* _What the task asks_: Render the rows below as a JSON list of strings, one string per line, omitting blank lines and leaving out the pictures.

* _Listed records_:
<<<<

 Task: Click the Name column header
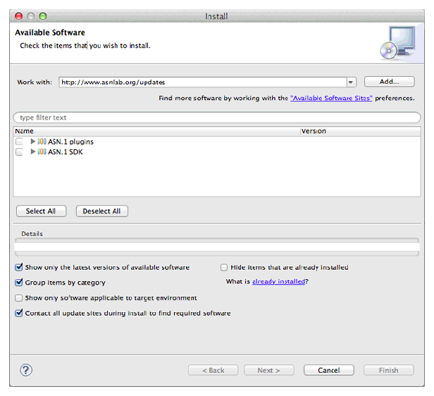tap(25, 131)
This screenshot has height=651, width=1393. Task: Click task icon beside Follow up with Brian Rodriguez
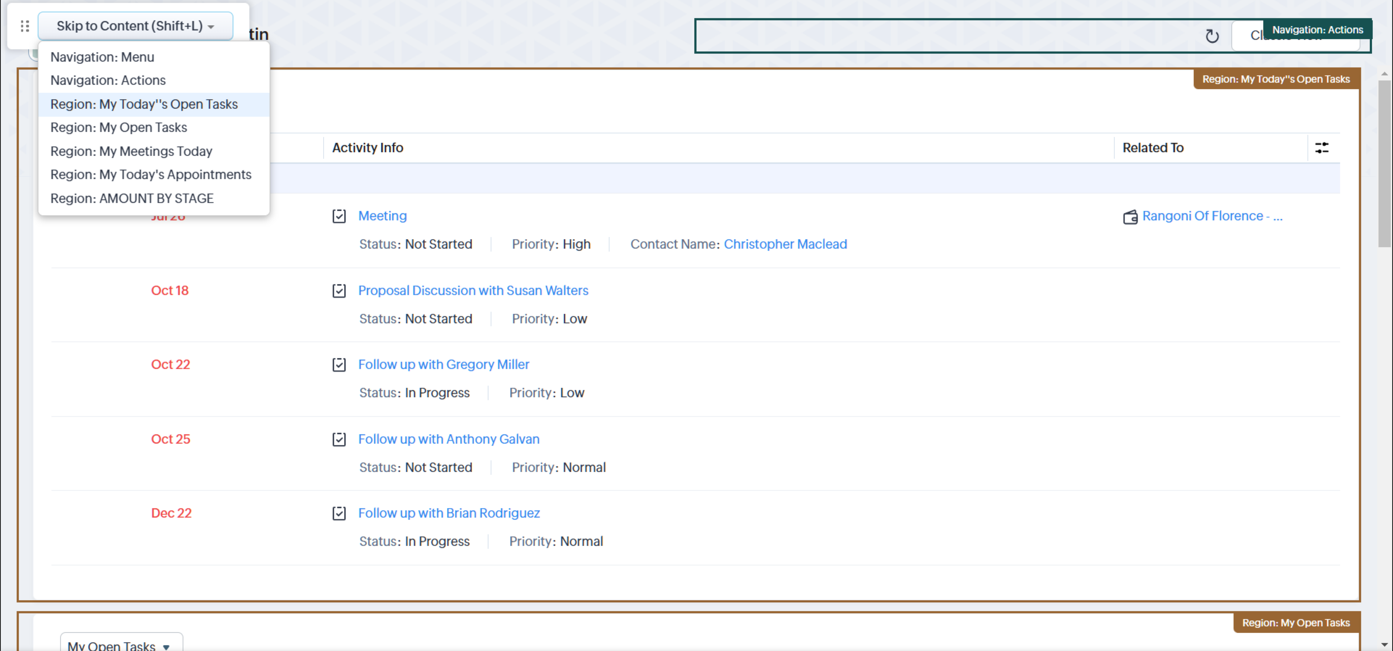pyautogui.click(x=339, y=514)
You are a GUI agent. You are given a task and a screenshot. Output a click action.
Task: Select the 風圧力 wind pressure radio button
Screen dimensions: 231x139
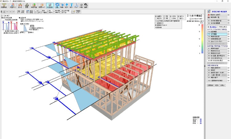156,18
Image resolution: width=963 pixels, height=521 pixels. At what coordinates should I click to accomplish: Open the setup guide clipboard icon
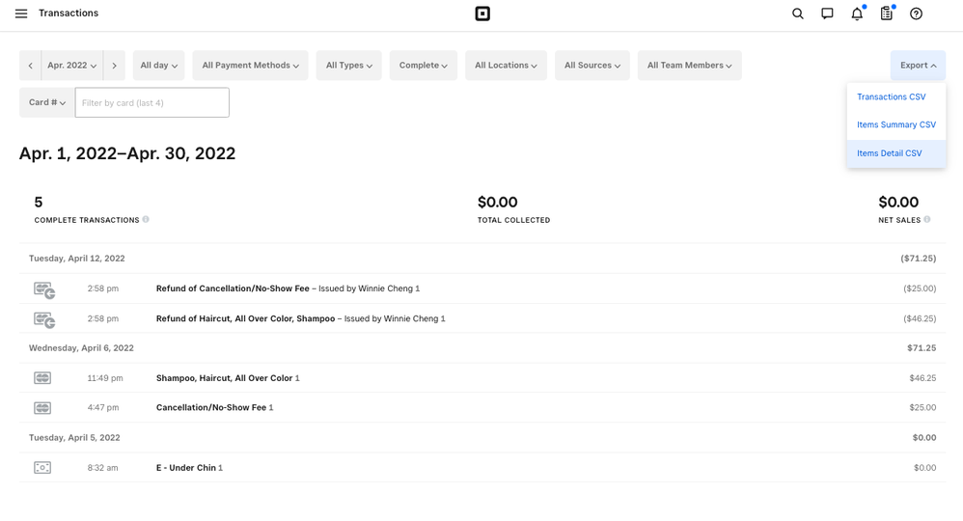click(886, 14)
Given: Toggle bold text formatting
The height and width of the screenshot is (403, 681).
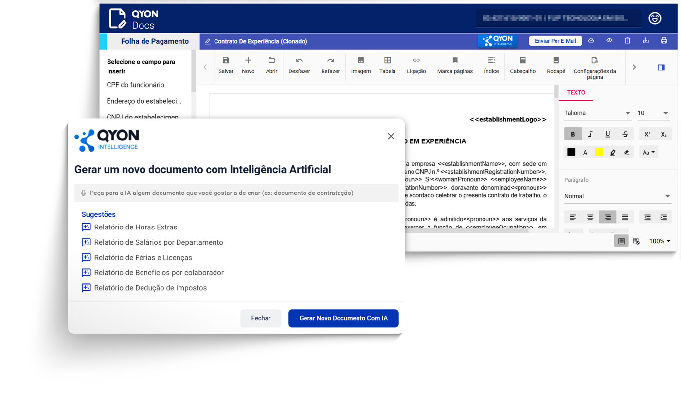Looking at the screenshot, I should (573, 134).
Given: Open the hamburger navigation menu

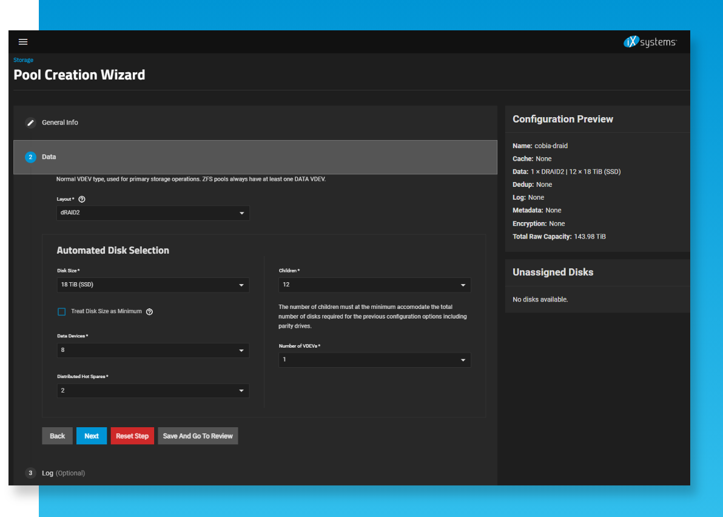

>>>>

* _Task solution_:
[
  " Task: Click the Name column header",
  "tap(25, 131)",
  "This screenshot has height=651, width=1393. Task: Click task icon beside Follow up with Brian Rodriguez",
  "pyautogui.click(x=339, y=514)",
  "You are a GUI agent. You are given a task and a screenshot. Output a click action.",
  "Task: Select the 風圧力 wind pressure radio button",
  "Screen dimensions: 231x139",
  "156,18",
  "Image resolution: width=963 pixels, height=521 pixels. At what coordinates should I click to accomplish: Open the setup guide clipboard icon",
  "click(886, 14)",
  "Given: Toggle bold text formatting",
  "The height and width of the screenshot is (403, 681).",
  "Looking at the screenshot, I should (573, 134).",
  "Given: Open the hamburger navigation menu"
]